What you will do
The records below must be output exactly, without pictures.

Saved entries
****

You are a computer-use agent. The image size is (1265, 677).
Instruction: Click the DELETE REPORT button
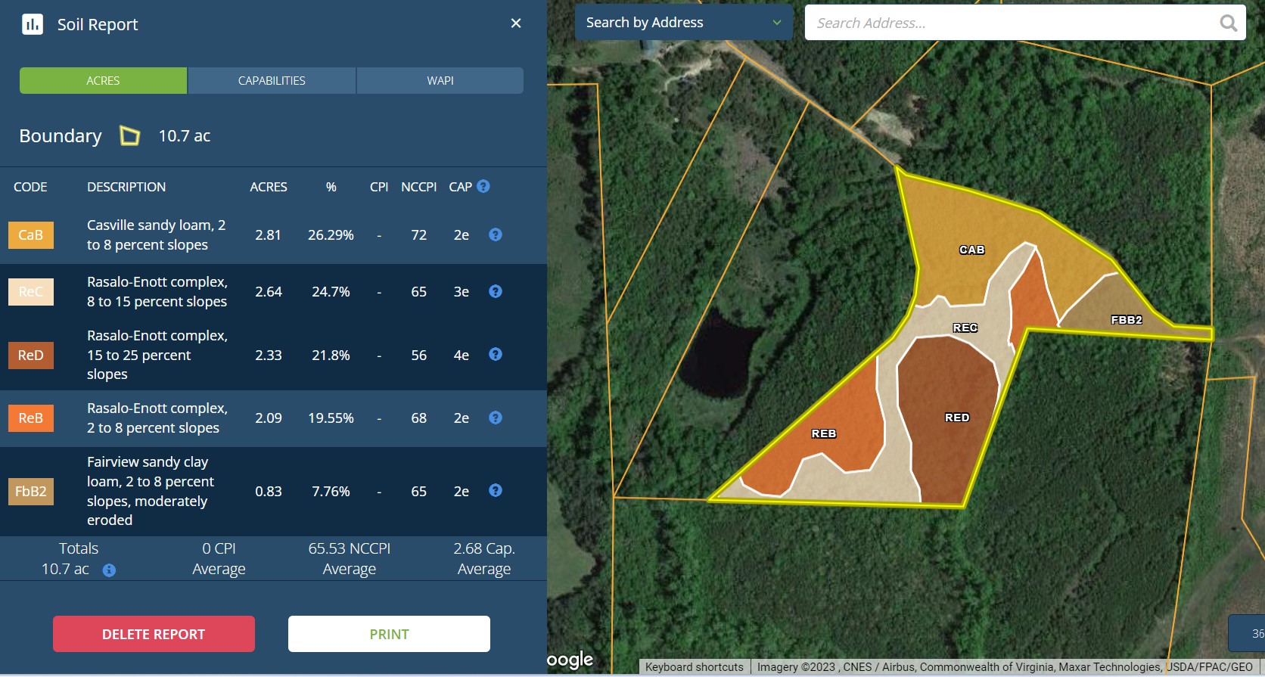154,634
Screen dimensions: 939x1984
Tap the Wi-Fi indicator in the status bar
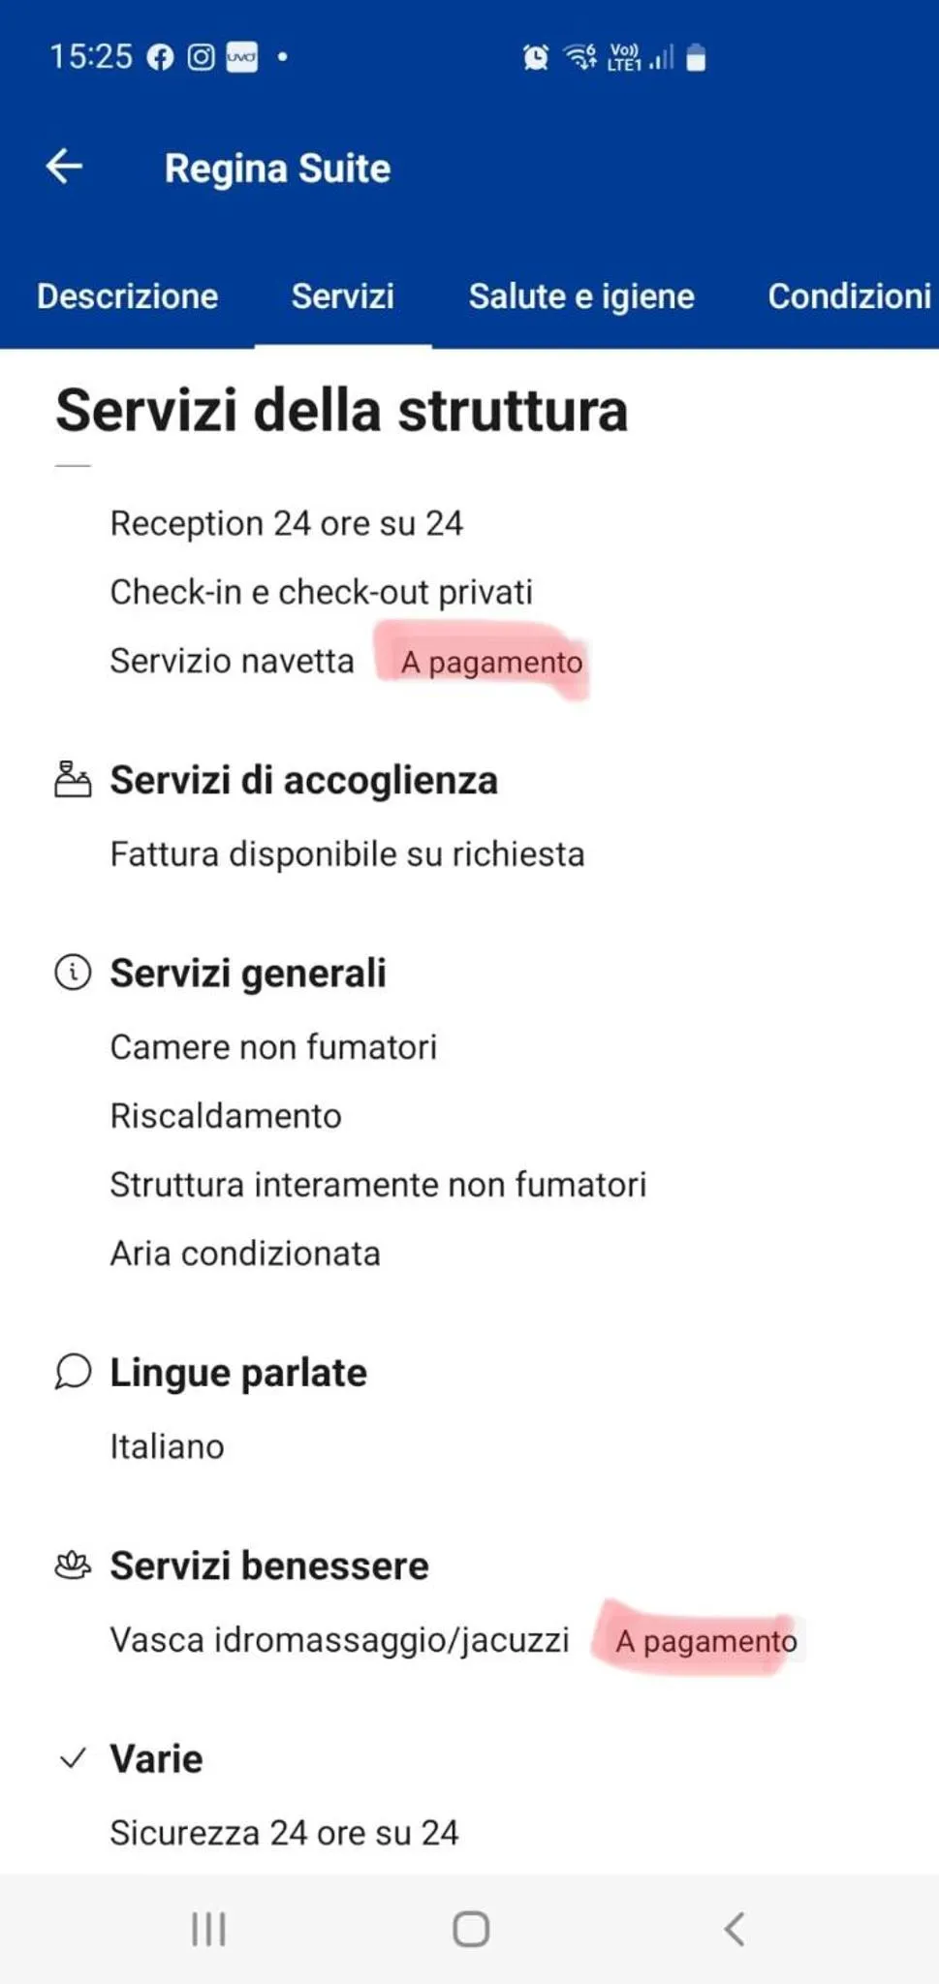point(577,58)
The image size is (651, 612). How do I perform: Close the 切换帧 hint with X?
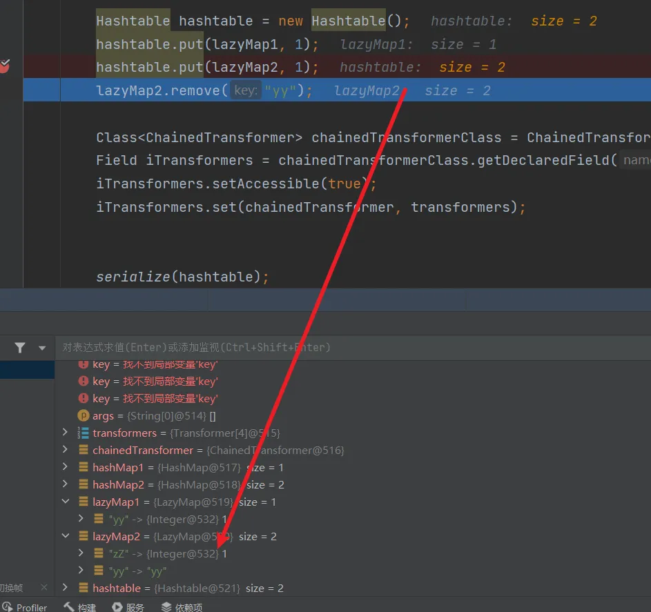(45, 588)
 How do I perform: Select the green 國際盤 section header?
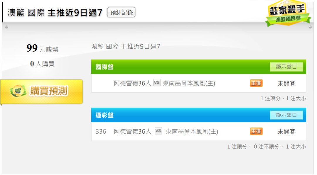click(176, 67)
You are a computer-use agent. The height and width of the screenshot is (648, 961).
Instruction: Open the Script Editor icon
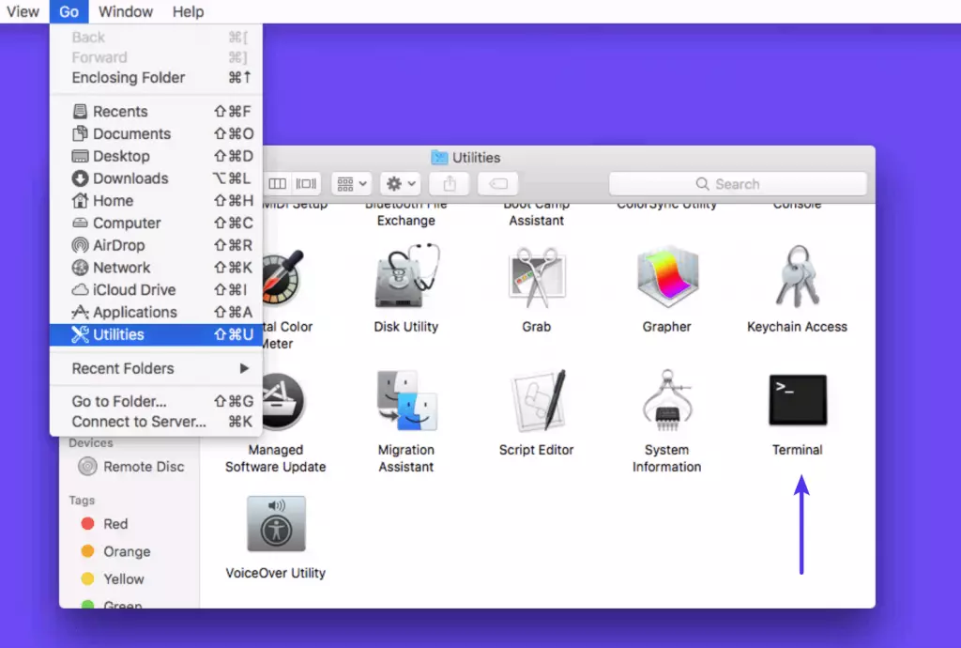[x=536, y=401]
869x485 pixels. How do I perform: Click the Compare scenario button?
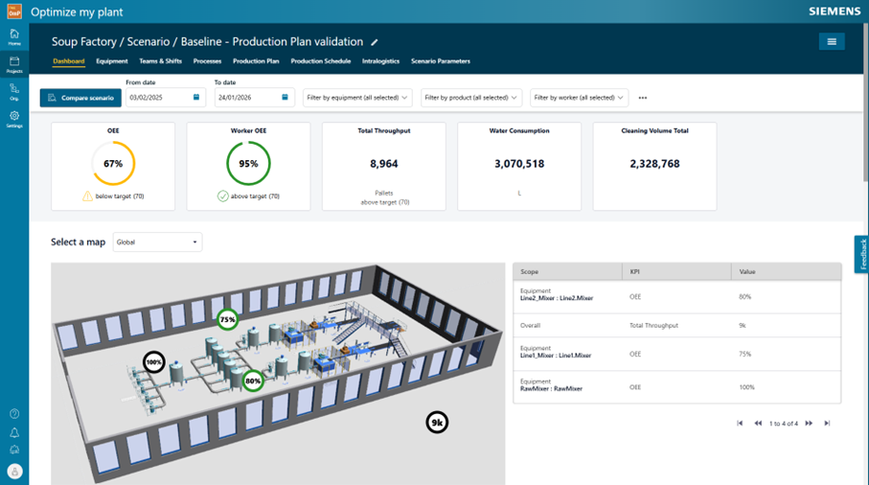(80, 98)
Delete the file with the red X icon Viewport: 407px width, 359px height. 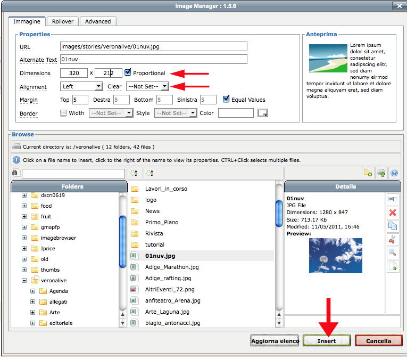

****

Solution to the problem
You are a computer-use agent. The image size is (1265, 677).
Instruction: Click the DELETE REPORT button
154,634
Screen dimensions: 939x1984
Tap the Wi-Fi indicator in the status bar
point(577,58)
The image size is (651, 612). How do I perform: Close the 切换帧 hint with X?
(45, 588)
 How do I perform: Select the green 國際盤 section header?
click(176, 67)
You are a computer-use agent. The height and width of the screenshot is (648, 961).
Instruction: Open the Script Editor icon
[x=536, y=401]
869x485 pixels. How do I perform: Click the Compare scenario button?
(80, 98)
Delete the file with the red X icon Viewport: 407px width, 359px height. 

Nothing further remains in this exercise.